When you restate the data, keep every word as it is and drop the images.

*** Block opens ***

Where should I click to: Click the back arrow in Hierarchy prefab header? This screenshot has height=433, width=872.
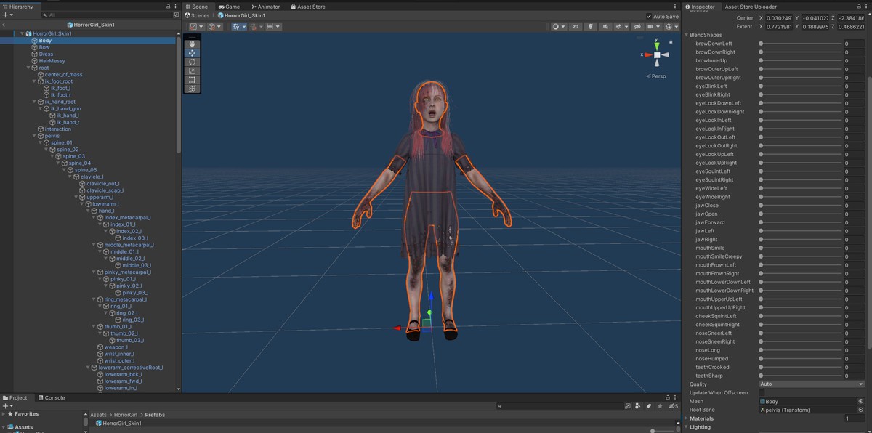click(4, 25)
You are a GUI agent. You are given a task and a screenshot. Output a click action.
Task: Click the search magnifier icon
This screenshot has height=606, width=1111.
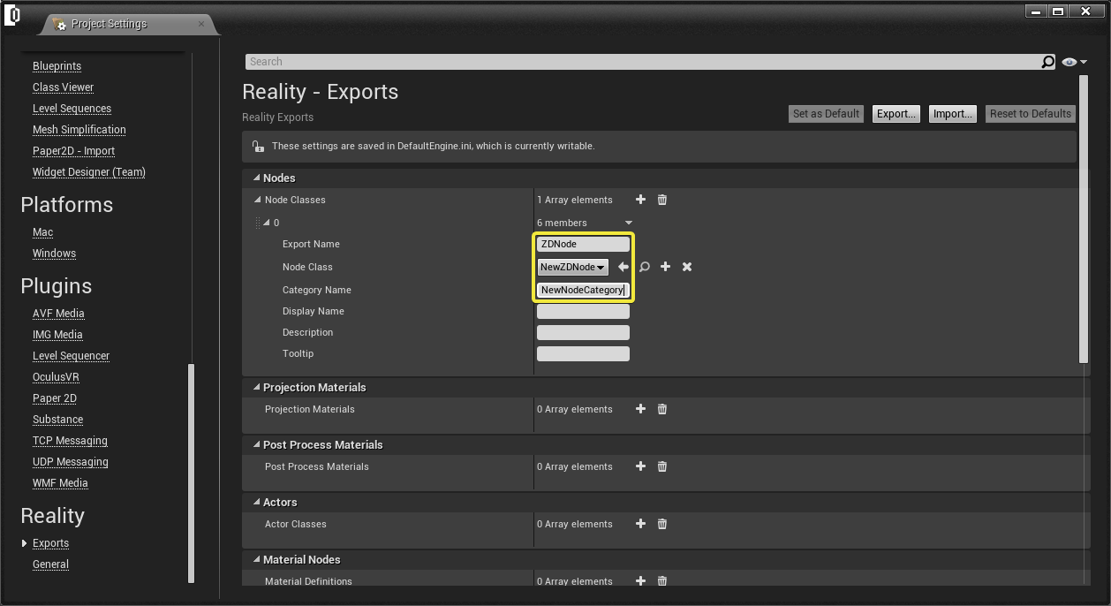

*** Block closes ***

Written solution:
Where should I click to: Click the back arrow in Hierarchy prefab header? This screenshot has height=433, width=872.
click(4, 25)
You are a GUI agent. You are given a task and a screenshot. Output a click action.
Task: Click the search magnifier icon
This screenshot has height=606, width=1111.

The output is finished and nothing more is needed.